_EXTRAIT DU DOCUMENT_
━━━━━━━━━━━━━━━━━━━━━━━━━━━━━━

Mesdames
et Messieurs de la presse,
Le peuple
congolais choqué et meurtri par les massacres perpétrés dans la périphérie de
la ville de Beni par un groupe de terroristes chassés de leurs repaires de
Mwalika et Naduyi le samedi 13 août 2016 vient de lever le deuil national de
trois jours décrété par le Gouvernement de la République sur instruction de
Monsieur le Président de la République, Chef de l'Etat. Le Gouvernement tient à
réitérer ses condoléances attristées aux familles et aux proches des victimes et
à l’ensemble de la population du territoire de Beni, un territoire qui souffre
le martyre depuis de trop longues années du fait de ces bandes criminelles
venues de l’étranger.
Le Gouvernement
rend hommage à la solidarité exprimée par les différentes couches de la
population congolaise dans toutes nos provinces et se félicite de la compassion
et de la dignité de la majorité des hommes et des femmes de ce pays dans cette
épreuve, une de plus, une de trop pour le grand Nord Est de la RDC qui n’a que
trop souffert de la cruauté des hordes barbares sans foi ni lois depuis le
milieu des années ‘90.

━━━━━━━━━━━━━━━━━━━━━━━━━━━━━━

_DONNÉES FOURNIES_
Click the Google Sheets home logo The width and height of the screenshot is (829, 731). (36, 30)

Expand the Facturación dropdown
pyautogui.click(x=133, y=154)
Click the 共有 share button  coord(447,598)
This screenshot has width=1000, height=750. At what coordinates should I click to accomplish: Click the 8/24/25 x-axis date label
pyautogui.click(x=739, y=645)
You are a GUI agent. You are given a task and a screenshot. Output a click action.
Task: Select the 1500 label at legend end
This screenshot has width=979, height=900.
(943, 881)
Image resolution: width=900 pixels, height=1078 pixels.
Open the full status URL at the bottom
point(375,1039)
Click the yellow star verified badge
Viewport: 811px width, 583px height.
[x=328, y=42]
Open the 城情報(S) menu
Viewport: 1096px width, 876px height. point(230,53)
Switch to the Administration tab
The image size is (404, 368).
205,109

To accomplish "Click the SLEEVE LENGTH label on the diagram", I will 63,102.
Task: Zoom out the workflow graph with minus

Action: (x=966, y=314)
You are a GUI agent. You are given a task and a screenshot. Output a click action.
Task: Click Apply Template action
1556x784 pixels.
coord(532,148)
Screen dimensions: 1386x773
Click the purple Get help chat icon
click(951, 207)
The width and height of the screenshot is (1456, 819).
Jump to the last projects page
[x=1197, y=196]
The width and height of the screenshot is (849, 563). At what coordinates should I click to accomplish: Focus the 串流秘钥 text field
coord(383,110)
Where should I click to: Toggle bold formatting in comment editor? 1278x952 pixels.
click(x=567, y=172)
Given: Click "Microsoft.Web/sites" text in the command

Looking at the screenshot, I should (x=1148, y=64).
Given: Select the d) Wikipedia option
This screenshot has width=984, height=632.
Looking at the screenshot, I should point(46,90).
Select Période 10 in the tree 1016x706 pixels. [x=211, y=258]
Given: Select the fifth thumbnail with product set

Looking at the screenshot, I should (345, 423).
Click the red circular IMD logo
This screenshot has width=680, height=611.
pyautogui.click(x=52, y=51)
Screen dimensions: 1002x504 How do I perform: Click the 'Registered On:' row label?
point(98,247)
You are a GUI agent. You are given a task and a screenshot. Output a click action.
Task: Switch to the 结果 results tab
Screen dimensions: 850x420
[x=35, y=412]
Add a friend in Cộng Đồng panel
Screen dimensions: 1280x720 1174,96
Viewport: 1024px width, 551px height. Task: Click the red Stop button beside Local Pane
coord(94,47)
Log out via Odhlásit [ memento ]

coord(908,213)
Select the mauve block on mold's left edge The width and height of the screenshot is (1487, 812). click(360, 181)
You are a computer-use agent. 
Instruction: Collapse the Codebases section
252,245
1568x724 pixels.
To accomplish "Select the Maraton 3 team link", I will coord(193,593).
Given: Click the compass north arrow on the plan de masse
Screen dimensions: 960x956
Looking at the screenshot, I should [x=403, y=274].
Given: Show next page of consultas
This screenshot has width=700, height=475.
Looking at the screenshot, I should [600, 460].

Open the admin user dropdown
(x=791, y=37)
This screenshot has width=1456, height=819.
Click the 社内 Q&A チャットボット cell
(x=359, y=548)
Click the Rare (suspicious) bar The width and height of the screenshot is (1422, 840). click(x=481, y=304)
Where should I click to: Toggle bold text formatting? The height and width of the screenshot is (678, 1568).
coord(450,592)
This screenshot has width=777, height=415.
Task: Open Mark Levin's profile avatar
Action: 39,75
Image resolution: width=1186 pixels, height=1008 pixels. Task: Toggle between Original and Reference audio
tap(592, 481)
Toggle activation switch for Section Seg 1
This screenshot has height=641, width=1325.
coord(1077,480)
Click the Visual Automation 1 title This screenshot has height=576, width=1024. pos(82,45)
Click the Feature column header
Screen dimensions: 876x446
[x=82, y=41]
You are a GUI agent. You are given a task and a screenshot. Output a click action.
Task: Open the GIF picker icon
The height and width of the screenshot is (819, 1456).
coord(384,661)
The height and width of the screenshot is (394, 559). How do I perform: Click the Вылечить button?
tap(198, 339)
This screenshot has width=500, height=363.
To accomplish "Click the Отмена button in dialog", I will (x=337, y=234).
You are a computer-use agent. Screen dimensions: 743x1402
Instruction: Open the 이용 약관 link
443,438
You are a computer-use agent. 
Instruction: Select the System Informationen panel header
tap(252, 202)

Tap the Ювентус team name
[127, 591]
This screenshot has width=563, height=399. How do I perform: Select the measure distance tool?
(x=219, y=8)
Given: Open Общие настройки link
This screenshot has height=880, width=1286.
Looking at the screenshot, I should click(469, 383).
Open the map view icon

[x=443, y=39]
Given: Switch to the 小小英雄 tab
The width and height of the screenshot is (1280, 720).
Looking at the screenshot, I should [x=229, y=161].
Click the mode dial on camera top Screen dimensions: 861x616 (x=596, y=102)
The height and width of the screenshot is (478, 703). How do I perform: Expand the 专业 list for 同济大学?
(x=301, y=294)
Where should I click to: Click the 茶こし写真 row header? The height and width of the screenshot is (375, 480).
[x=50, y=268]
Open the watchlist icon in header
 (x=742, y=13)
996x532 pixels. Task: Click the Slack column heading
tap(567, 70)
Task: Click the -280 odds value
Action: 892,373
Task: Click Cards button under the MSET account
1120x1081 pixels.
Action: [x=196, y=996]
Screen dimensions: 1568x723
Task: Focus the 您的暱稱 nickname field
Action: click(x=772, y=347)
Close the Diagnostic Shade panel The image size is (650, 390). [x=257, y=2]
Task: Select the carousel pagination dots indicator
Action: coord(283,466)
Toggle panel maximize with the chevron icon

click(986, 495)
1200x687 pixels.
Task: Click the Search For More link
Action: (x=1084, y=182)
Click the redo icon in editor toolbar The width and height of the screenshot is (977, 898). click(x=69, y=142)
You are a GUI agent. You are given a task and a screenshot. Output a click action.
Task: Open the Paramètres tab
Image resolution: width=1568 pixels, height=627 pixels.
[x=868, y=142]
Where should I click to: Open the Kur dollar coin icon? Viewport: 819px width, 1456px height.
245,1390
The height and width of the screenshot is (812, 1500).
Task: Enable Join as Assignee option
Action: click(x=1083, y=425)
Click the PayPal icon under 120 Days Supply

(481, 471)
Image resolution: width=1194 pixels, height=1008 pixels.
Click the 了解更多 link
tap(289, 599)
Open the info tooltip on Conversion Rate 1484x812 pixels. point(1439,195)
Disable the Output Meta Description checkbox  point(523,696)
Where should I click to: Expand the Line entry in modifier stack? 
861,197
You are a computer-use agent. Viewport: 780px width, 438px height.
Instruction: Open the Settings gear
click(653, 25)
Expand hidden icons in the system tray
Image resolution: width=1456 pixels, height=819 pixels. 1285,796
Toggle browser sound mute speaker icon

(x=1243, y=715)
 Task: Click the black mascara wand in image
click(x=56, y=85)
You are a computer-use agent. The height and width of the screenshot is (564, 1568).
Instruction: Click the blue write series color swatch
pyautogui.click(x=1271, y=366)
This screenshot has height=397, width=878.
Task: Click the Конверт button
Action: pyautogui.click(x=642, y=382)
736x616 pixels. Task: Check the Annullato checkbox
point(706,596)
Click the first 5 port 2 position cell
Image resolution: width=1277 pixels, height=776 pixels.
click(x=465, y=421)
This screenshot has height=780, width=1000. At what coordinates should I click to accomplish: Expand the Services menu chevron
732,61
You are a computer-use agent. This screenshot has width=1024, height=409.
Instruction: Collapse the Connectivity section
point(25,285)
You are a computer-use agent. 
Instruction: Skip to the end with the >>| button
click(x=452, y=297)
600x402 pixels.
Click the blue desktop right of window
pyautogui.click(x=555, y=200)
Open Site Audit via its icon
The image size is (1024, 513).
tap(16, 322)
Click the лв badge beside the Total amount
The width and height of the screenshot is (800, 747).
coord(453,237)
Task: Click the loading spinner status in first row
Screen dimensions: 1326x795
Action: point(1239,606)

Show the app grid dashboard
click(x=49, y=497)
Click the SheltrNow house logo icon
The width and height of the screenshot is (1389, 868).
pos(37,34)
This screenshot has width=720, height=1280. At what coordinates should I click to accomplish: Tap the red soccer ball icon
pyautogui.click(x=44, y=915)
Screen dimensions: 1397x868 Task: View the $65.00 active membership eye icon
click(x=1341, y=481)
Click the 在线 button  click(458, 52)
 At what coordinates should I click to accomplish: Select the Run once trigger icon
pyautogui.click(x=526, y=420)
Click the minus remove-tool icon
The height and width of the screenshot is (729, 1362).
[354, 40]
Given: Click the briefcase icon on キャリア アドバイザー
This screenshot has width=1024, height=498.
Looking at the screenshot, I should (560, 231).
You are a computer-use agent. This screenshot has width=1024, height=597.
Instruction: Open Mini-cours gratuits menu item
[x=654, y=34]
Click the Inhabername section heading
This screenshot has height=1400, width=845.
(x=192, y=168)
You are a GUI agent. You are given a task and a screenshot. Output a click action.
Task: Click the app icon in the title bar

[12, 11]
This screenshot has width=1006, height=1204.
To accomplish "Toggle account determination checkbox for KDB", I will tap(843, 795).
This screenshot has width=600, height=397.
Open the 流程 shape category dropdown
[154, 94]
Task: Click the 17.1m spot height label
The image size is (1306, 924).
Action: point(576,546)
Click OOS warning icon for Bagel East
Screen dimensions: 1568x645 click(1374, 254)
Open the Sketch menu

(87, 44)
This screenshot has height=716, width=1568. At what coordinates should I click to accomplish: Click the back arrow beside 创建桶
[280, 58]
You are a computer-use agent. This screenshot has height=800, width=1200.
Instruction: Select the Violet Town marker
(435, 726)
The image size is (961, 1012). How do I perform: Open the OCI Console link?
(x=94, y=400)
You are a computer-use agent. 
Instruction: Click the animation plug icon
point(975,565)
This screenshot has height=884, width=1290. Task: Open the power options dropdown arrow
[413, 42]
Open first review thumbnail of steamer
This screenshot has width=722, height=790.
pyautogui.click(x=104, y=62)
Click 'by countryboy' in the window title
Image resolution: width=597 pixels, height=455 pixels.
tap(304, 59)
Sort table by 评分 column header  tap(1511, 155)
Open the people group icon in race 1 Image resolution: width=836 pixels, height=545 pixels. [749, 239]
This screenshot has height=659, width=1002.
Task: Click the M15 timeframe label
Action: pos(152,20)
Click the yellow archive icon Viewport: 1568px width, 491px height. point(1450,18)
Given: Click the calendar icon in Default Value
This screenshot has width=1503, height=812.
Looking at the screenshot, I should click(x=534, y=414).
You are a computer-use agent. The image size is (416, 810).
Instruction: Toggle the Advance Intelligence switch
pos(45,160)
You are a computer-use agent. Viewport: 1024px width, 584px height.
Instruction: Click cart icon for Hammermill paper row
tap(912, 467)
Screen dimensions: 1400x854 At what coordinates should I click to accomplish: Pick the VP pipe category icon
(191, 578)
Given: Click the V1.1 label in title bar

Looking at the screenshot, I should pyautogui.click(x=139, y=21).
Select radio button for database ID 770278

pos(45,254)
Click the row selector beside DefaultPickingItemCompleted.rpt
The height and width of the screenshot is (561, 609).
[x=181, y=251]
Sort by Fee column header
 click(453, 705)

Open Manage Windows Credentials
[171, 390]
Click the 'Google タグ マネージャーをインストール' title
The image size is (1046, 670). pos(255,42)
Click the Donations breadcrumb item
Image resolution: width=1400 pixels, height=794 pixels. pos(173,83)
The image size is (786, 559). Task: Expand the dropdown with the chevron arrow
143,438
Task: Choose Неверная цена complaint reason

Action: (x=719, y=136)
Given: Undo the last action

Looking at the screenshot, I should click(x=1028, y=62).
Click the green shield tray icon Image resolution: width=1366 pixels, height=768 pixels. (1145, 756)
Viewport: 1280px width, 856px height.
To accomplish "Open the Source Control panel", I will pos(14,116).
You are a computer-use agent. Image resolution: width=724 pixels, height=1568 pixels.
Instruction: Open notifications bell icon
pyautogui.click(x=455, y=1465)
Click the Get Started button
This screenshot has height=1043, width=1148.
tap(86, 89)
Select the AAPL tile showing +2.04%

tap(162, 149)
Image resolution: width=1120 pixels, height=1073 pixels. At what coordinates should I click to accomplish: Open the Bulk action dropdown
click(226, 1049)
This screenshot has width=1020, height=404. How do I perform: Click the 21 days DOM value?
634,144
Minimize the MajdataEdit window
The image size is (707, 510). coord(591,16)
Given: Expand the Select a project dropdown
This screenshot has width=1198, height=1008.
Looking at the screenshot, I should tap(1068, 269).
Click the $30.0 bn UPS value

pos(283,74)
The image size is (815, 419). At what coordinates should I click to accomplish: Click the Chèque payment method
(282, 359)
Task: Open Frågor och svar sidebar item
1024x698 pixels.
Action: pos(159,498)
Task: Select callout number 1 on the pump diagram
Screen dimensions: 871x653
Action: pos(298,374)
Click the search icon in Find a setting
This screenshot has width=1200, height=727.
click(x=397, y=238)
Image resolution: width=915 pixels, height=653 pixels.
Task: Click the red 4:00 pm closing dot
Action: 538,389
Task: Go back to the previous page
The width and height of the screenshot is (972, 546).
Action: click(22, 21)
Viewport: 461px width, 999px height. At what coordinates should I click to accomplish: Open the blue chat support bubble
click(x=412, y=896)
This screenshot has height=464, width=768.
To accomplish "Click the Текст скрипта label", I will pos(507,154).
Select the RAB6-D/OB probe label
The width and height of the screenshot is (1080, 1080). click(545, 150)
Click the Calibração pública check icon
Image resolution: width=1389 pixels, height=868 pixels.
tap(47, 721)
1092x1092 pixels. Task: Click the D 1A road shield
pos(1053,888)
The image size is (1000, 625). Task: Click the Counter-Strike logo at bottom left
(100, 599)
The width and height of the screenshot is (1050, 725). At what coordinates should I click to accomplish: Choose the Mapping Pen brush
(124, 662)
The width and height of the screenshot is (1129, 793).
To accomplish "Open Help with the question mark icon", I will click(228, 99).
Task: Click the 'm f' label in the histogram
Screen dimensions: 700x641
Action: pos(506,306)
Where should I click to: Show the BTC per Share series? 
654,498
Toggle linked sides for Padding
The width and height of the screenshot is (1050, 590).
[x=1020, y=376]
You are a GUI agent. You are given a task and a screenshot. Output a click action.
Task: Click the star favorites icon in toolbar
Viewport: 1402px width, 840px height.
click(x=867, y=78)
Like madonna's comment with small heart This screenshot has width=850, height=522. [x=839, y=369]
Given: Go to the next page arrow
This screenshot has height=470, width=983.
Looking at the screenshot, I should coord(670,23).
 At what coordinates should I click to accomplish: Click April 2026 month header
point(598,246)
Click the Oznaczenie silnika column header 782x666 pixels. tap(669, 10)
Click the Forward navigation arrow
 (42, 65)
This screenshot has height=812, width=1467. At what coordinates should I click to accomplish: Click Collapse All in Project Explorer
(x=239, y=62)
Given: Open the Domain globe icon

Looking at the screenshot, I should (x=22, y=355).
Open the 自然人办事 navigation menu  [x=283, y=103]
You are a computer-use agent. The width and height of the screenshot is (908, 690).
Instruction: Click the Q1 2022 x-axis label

━━━━━━━━━━━━━━━━━━━━━━━━━━━━━━

_TRAVAIL À FAIRE_
a - Les affirmations suivantes concordent-elles avec la déclaration sur les massacres de Beni ? Répondez à chacune par oui ou par non en citant les mots décisifs du texte.
(i) Le deuil national décrété a duré trois jours.
(ii) Les massacres ont été commis dans le centre de la ville de Beni.
(iii) Le Gouvernement attribue les souffrances du territoire de Beni à des bandes criminelles venues de l’étranger.
b - Pouvez-vous reprendre la déclaration sur les massacres de Beni à la suite de sa dernière phrase ?
Les lignes proviennent d'une autre source que le texte.

_RÉSULTATS ATTENDUS_
a -
(i) Oui : « le deuil national de trois jours »
(ii) Non : « dans la périphérie de la ville de Beni »
(iii) Oui : « ces bandes criminelles venues de l’étranger »

b -
Il tient à
réaffirmer, aujourd’hui plus que jamais, sa ferme détermination à faire monter
en puissance nos forces de défense et de sécurité pour éradiquer de manière
définitive les groupes terroristes auteurs de tels actes d’une barbarie qu'aucune
cause ne peut justifier.
C’est dans cette
optique que le Premier Ministre a effectué une visite mardi à Beni à l’issue
d’une importante réunion du Conseil supérieur de la Défense convoqué à Goma par
Monsieur le Président de la République. Le but de cette visite était certes de
marquer la solidarité de l’ensemble du pays à l’égard des victimes de
l’activisme des terroristes dans la région, mais il s’agissait surtout d’inspecter
le dispositif mis en place au regard du nouveau modus operandi des criminels
qui, d’actions de type conventionnel que nos vaillantes Forces de défense et de
sécurité ont sérieusement mis à mal, sont passés à des formes dites
asymétriques d’agression qui nécessitent une réponse d’un autre type
susceptible de sécuriser coûte que coûte cette partie du territoire national.
L’exploitation
des documents saisis dans les trois places fortes de ce groupe criminel,
Meidna, Malwika et Naduyi, capturés et détruites par nos FARDC ainsi que les
interrogatoires des éléments capturés n’est pas encore terminée. Elle a permis
d’ores et déjà à nos services de retracer de la manière suivante son évolution historique.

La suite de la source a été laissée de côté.